He unlocked the doors and they both got in, slamming the doors shut. Peter started the car but didn't take it out of park. "How long can we run the heater, you think?"

Olivia was shivering. She said, "Turn the car off. We need the gas to get to Manhattan."

Peter nodded. He unbuttoned his shirt and pulled Olivia close to him, her itchy shirt against his skin. She grinned up at him. "Body heat, huh?"

"I've always wanted to try it," Peter said. 

"I doubt that," Olivia said. She took out her phone and quickly switched it to airplane mode. "I don't want to think about the roaming charges." Then she set her phone alarm for 2 hours. "We can nap."

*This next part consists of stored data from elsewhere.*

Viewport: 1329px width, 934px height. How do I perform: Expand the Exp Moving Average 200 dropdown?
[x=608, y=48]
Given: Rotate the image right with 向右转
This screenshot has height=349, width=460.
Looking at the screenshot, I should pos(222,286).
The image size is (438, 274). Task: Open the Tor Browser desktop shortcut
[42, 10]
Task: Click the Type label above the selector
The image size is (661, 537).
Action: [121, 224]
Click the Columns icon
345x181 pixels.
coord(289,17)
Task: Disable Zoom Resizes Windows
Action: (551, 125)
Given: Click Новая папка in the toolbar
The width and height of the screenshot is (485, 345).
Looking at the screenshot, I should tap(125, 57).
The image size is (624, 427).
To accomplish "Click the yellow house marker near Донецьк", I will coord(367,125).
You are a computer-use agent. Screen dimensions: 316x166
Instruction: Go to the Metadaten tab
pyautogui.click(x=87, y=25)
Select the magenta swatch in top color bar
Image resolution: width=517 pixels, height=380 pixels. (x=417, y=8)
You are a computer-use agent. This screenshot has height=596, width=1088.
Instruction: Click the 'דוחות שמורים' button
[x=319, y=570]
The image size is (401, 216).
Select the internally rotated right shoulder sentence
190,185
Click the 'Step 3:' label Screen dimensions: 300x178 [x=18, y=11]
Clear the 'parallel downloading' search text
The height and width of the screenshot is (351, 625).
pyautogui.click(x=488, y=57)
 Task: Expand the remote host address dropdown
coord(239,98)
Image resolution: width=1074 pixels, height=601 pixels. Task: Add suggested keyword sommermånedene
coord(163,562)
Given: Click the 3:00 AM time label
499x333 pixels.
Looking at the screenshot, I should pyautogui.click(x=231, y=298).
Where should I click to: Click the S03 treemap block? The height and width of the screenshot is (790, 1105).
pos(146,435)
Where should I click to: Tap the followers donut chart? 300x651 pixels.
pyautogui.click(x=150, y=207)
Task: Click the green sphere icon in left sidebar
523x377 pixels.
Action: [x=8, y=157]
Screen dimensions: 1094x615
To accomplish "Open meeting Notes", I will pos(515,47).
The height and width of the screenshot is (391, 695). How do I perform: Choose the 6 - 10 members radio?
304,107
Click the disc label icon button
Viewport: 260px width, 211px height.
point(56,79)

"Even Olivia Dunham needs to rest a little," Peter said. He hugged her closer and closed his eyes. He felt unsettled, deep in his bones, and he didn't know why.

Olivia woke him up. "You're having a nightmare," she said. She held his face in her hands. "It's okay, Peter."

He forced himself to smile at her. "Of course," he said. "Did you get any sleep?"

"You had good timing," Olivia said. "The alarm goes off in 10 minutes." 

Peter looked around the cab of the truck. He pulled down the visor, looked in the side pockets. "Maybe we can find money."

Olivia opened the glove compartment. Underneath two books of maps, an actual pair of gloves and a flashlight, she found a plain envelope. "Money, that's good. That's weird." She pulled out a twenty. "Parallel universe."

Peter looked at the picture of Martin Luther King, Jr. "How much is in there?"

"50," Olivia said. "I wonder if there's money left in the house?"

"It's still raining," Peter said. 

"Right," she said. 

"I'll mug someone, it's easier than you think," Peter said. 

"You have a bloody knife, right?" The set of Olivia's mouth made clear she wasn't a fan of the knife.

"I have a knife, the rain cleaned it off. And I have the remote to turn the door back on, assuming no one takes down the apparatus on the other side."

"Walter wouldn't allow it," Olivia said. 

She looked at him and he started the truck. Olivia put her shirt back on and used the plaid shirt as a kind of jacket to cover her gun. When she was done she indicated he should pull over. "You want to drive," Peter said. 

"I want you to get out of the shirt," Olivia said. "But yes, while I drive."

After a half hour or so, the radio crackled to life. "I didn't even know it was on," Olivia said. "Maybe we should look for this universe's NPR."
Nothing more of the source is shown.